Influence of brain injury on vasopressin-induced pial artery vasodilation: Role of superoxide anion

The present study was designed to investigate the effect of fluid percussion brain injury (FPI) on vasopressin-induced pial artery vasodilation and the role of superoxide anion generation in those observed effects. In the piglet, it was observed previously that FPI produces pial artery constriction associated with free radical generation, Anesthetized piglets equipped with a closed cranial window were connected to a percussion device consisting of a saline-filled cylindrical reservoir with a metal pendulum. FPI of moderate severity (1.9-2.3 atm) was produced by allowing the pendulum to strike a piston on the cylinder. Vasopressin in physiological and pharmacological concentrations (10 and 1,000 mu U/ml) produced vasodilation that was reversed to constriction after FPI (15 +/- 1 vs. -8 +/- 1 and 25 +/- 1 vs. -13 +/- 1% for 10 and 1,000 mu U/ml before and after injury, respectively). Vasopressin-induced dilation was associated with increased cerebrospinal fluid guanosine 3',5'-cyclic monophosphate, and these biochemical changes were blunted by FPI (407 +/- 12 and 720 +/- 28 vs. 268 +/- 4 and 272 +/- 5 fmol/ml for control and 10 mu U/ml before and after injury, respectively). In contrast, polyethylene glycol superoxide dismutase (PEG-SOD) and catalase pretreatment 30 min before FPI partially restored vasopressin-induced pial artery dilation (14 +/- 1 vs. 3 +/- 1 and 22 +/- 1 vs. 2 +/- 4% for 10 and 1,000 mu U/ml before and after FPI, respectively).
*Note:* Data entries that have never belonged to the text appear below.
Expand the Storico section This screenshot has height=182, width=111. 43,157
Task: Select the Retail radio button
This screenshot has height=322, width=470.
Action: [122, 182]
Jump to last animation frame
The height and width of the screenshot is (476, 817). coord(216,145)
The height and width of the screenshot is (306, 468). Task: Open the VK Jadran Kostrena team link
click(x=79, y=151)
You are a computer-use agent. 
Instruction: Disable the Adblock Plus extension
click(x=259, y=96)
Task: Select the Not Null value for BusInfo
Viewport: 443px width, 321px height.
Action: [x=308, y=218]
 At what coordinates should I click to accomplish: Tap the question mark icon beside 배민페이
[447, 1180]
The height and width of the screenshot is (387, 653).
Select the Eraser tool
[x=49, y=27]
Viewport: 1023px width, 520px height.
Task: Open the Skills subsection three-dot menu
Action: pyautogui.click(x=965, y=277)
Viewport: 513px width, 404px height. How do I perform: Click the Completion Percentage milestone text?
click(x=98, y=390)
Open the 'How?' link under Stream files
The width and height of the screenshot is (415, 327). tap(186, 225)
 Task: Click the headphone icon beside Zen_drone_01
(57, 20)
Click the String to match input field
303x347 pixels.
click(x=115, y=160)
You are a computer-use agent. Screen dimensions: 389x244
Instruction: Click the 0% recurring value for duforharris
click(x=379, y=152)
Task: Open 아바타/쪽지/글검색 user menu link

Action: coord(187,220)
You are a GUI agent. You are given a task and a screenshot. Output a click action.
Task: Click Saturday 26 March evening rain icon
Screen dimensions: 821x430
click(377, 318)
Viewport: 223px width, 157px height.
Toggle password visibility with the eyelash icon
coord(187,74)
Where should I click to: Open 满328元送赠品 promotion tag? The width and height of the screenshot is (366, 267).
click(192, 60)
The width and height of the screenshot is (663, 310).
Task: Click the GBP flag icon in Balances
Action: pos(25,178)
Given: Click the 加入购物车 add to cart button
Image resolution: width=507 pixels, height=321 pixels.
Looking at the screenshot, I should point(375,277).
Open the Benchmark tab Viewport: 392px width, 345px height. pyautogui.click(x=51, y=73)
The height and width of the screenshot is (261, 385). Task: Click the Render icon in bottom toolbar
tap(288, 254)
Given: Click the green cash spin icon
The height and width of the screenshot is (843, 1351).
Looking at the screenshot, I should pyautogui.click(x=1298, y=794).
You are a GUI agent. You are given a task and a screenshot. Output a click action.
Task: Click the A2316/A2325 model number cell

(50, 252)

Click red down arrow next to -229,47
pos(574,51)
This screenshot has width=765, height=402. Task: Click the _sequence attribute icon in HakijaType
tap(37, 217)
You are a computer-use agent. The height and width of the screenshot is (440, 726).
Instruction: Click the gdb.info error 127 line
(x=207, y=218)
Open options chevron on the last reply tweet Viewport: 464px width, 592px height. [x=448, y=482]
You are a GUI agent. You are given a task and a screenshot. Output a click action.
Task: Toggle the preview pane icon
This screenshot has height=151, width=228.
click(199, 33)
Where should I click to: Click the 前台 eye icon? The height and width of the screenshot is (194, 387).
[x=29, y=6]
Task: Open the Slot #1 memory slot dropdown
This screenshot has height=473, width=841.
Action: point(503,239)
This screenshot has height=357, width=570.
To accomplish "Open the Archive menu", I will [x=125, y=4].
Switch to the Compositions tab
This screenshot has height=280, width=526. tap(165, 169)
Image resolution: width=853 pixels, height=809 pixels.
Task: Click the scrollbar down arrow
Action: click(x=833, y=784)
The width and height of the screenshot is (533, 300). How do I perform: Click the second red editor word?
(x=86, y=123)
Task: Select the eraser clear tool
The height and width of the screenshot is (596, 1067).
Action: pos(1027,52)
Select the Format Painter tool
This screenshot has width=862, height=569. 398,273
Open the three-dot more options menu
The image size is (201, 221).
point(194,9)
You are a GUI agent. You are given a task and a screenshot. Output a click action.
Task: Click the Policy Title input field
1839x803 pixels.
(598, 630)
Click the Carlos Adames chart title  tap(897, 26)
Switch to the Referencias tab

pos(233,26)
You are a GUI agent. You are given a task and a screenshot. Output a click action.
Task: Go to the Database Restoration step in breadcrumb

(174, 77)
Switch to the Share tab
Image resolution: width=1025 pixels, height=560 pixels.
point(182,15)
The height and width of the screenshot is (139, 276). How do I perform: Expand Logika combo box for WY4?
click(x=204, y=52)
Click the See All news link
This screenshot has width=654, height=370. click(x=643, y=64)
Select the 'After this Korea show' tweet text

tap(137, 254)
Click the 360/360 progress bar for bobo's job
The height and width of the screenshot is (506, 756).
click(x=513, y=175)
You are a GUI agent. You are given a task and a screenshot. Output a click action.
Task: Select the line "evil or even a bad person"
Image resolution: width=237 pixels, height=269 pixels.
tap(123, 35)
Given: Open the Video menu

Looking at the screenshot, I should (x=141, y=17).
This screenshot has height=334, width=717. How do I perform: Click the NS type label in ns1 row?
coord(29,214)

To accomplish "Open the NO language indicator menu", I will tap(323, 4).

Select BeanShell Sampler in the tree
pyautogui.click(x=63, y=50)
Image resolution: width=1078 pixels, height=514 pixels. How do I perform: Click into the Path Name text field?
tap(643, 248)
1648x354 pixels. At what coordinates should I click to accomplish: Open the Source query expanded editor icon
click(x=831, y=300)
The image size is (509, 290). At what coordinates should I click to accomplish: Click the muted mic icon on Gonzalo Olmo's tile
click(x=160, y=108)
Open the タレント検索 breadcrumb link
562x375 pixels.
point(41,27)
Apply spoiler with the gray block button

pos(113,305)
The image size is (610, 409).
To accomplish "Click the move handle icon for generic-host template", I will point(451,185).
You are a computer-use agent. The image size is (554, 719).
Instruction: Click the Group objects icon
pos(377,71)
Similarly, biochemical changes associated with vasopressin dilation were also partially restored by PEG-SOD and catalase after FPI. These data show that vasopressin is reversed from a dilator to a vasoconstrictor after FPI and suggest that superoxide anion generation contributes to the alteration of vasopressin cerebrovascular effects after injury and that such altered vasopressin cerebrovascular effects contribute to pial vasoconstriction after FPI.